El Festival Afrocaribeño inició en 1995 y era uno de los más fastuosos y grandes del estado.

Sin embargo, conforme han pasado los años, administraciones estatales desordenadas, con cada vez menos dinero, han llevado a este festival a ser cada vez más sencillo.

El 12 de agosto se realizó la inauguración de este festival, con una sencilla ceremonia en el ex convento San Betlemita recinto sede del Instituto Veracruzano de Educación y Cultura (IVEC).

El evento comenzó con cerca de media hora de retraso y tuvo una asistencia que apenas llegó una de las galerías principales del recinto, a la que acudieron representantes del gobierno municipal y estatal, sin contar con las autoridades principales.

“De todos es sabido que en este momento tenemos escasos recursos, se está haciendo así para no perderlo y poder seguir trabajando en este ámbito”, explicó el investigador.
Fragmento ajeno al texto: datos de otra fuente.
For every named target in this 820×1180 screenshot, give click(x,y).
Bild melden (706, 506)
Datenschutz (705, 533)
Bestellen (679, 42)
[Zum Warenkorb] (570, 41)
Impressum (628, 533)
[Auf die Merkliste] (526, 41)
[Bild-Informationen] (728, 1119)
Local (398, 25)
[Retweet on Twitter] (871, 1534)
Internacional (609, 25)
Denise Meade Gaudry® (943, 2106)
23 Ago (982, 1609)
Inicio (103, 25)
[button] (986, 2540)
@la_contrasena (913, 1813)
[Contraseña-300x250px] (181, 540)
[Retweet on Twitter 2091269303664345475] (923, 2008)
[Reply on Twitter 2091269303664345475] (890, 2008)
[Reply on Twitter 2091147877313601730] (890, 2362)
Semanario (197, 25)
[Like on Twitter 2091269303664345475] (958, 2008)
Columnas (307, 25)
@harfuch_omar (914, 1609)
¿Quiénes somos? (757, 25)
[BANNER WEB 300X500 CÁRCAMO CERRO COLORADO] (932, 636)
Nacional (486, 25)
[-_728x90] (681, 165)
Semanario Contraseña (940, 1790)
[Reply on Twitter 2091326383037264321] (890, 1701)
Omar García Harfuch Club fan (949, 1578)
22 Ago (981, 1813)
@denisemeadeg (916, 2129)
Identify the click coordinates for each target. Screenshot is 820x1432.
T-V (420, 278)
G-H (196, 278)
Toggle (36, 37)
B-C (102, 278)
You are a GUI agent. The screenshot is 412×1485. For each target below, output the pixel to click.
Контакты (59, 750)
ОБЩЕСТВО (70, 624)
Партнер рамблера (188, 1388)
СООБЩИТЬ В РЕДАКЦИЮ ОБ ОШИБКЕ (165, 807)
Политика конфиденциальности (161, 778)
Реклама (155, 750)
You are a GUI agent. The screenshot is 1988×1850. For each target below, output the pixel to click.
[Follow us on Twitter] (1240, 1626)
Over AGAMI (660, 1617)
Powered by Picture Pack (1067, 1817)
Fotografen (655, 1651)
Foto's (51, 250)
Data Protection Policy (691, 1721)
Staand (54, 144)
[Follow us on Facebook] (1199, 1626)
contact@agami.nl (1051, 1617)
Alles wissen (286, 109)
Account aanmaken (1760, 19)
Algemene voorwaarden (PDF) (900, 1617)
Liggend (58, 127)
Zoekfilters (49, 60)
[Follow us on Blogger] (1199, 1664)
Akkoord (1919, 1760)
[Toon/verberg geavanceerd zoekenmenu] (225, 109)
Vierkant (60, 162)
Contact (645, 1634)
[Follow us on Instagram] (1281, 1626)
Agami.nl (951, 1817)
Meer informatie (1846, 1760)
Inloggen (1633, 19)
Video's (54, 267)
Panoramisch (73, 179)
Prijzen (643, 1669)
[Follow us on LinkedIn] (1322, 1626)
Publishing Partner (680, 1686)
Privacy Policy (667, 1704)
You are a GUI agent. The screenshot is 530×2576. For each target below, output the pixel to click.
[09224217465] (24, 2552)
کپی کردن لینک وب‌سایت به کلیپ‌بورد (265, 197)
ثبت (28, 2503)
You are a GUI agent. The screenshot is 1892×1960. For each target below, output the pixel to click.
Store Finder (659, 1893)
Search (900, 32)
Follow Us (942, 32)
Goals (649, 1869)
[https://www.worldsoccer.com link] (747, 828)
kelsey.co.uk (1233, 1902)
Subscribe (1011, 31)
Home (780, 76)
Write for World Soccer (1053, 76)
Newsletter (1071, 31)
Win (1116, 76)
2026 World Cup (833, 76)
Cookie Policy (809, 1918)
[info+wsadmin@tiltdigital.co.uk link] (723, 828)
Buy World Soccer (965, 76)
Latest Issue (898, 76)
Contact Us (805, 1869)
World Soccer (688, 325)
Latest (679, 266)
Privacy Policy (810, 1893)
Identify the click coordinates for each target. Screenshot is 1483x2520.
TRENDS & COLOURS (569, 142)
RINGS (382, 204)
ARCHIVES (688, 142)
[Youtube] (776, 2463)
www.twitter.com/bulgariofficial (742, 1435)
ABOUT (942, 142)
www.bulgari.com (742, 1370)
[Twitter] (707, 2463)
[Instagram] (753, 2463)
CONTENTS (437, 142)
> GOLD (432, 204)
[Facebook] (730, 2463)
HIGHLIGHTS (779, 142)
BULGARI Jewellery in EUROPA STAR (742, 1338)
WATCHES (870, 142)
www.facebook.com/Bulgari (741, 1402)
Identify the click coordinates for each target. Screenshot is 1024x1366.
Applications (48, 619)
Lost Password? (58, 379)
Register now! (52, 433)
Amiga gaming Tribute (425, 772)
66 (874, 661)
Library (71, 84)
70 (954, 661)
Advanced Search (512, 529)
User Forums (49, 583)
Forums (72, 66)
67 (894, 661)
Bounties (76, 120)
En esta ocasión el país invitado fue Belice.

Sebastián Cayetano, presidente del concilio nacional de garífuna en Belice, aseguró que México y Centroamérica tiene una conexión como “hijos e hijas de África”.

Los garífunas eran conocidos anteriormente como “Caribes negros” y son expresión de la mezcla entre africanos que laboraban como esclavos e indígenas caribes durante el periodo colonial sobre todo en las Antillas Menores.

Sin embargo, a través de un proceso migratorio, esta raza se encuentra ahora presente en Honduras, Belice Guatemala y Nicaragua.

“Se ha perdido principalmente el idioma, porque los hijos tienen vergüenza de la identidad de ser negro de ser garífuna, y ese es un problema, somos todos creaciones de Dios y somos iguales, pero tenemos que avanzar en nuestra identidad, en la cultura, en las costumbres”, explicó Cayetano.

El presidente del concilio nacional de garífuna en Belice explicó que en ese país cuentan con escuelas en donde enseñan sobre el idioma, la historia y las costumbres garífunas.

“Una escuela no es suficiente (...) solo 7 por ciento de la población de Belice es garífuna”, explicó.

Cayetano expresó que este modelo debe replicarse no sólo en una escuela, sino muchos más, lo mismo debe ocurrir en diversos países para preservar las costumbres.

Explicó que por ejemplo la música garífuna africana con tambores, maracas y guitarras ha prevalecido de manera continua.

Consideró que el gobierno debe poner mayor interés para la preservación de estos grupos afrodescendientes, para enseñar a los niños las costumbres y tradiciones.